REPUBLIKA.CO.ID, JAKARTA -- Momentum Peringatan Hari Anak Nasional pada hari ini, Sabtu (23/7), harus menjadi koreksi dan evaluasi total sistem perlindungan anak Indonesia yang sudah berjalan sejak UU Perlindungan Anak diimplementasikan pada 2002. Wakil Ketua Komite III DPD Fahira Idris mengatakan, pemerintah harus bisa memetakan kelemahan dan tantangan terbesar perlindungan anak.
Ia juga berharap pemerintah merumuskan formulasi, strategi, dan solusi untuk meretasnya. Karena menurutnya, salah satu syarat sebuah negara menjadi kuat dan maju di dalamnya terdapat anak-anak yang haknya dilindungi dan dipenuhi.
“Ada istilah yang mengatakan, jika ingin menguasai nasib sebuah bangsa, maka genggamlah anak dan remajanya.
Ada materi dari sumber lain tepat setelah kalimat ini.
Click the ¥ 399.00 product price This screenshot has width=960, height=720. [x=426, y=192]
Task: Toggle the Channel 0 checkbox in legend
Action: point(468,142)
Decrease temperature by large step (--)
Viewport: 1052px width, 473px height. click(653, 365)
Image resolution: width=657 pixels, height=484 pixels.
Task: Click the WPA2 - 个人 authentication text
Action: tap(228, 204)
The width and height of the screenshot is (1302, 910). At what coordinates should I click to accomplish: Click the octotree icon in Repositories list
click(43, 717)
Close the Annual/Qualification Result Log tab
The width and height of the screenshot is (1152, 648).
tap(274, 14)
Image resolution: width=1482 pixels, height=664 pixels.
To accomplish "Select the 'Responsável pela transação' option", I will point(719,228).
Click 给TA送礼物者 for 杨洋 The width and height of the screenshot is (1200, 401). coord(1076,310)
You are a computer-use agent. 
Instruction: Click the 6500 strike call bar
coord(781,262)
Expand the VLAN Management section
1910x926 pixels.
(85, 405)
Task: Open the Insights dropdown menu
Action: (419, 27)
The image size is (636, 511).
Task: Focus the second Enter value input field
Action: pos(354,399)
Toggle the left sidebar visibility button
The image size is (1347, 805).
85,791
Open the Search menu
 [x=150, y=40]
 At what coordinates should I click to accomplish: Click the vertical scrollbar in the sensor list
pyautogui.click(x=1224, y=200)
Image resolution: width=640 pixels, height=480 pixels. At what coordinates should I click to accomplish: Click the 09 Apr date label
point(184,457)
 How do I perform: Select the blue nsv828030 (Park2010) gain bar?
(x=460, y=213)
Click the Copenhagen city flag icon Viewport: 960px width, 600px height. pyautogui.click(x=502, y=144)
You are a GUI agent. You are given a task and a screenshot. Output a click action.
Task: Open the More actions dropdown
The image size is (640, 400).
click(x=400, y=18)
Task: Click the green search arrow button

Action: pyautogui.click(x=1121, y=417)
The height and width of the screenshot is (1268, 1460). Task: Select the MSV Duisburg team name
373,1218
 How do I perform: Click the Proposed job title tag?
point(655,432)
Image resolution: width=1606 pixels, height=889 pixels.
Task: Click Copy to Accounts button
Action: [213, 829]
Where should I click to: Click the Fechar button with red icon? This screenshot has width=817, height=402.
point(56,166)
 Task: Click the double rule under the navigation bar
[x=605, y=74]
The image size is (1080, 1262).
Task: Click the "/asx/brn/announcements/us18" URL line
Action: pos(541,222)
Dan saat ini, anak-anak kita sedang coba digenggam oleh berbagai pengaruh negati," kata Fahira melalui siaran pers yang diterima Republika.co.id, Jakarta (23/7).
Menurut Fahira, anak-anak kita sedang coba diracun dan dirusak masa depanya oleh narkoba dan miras, dirusak otaknya dengan pornografi, digempur propaganda pola hidup menyimpang, seks bebas, dan LGBT. "Ada kekuatan yang tidak senang bangsa ini jadi negara kuat dan itu harus kita lawan dengan membuat sistem perlindungan anak yang komprehensif.”
Fahira mengungkapkan, sudah saatnya persoalan perlindungan anak jadi perhatian utama dan menjadi bagian dari prioritas pembangunan nasional. Anak bukan diletakan sebagai obyek pembangunan, tetapi sebagai subyek pembangunan. Anak-anak Indonesia harus dilibatkan dalam proses pembangunan, diberi ruang, kesempatan, dan diminta pendapatnya mengenai Indonesia seperti apa yang mereka inginkan saat ini dan ke depan.
Dalam UU Perlindungan Anak, lanjut Fahira, negara diamanatkan memberi ruang bagi anak-anak untuk menyatakan pendapatnya. Anak-anak Indonesia, tambah Fahira, juga punya hak dalam menentukan wajah kota atau daerah yang mereka tempati.
Mereka harus ditanya fasilitas apa saja yg mereka butuhkan untuk mendukung tumbuh kembang mereka. Indonesia ini bukan hanya milik kita orang-orang dewasa. “Coba perhatikan setiap pilkada, hampir tidak ada calon anggota dewan yang punya terobosan program perlindungan anak. Sangat sedikit calon kepala daerah yang mencantumkan konsep perlindungan anak dalam program aksinya. Atau saat pilpres kemarin, ada tidak, debat calon presiden tentang perlindungan anak? Kita masih menepikan persoalan perlindungan anak, padahal mereka wajah bangsa ini ke depan,” tambahnya.
Fahira mengatakan, momen Peringatan Hari Anak Nasional ini harus menjadi pengingat bagi bangsa ini, terutama para pemimpinnya. Bahwa pemerintahannya saat ini, bukan hanya buat Indonesia lima tahun ke depan, tetapi bagaimana bisa menjadikan Indonesia negara kuat di masa mendatang. Satu-satunya cara adalah jadikan perlindungan dan pemenuhan hak-hak anak sebagai prioritas.
“Tinggi rendahnya peradaban sebuah bangsa salah satunya dilihat dari bagaimana bangsa tersebut mampu melindungi dan memenuhi hak anak-anak. Karena bagi bangsa beradab, anak-anak adalah investasi masa depan bangsa untuk membangun peradaban yang lebih maju,” kata Fahira.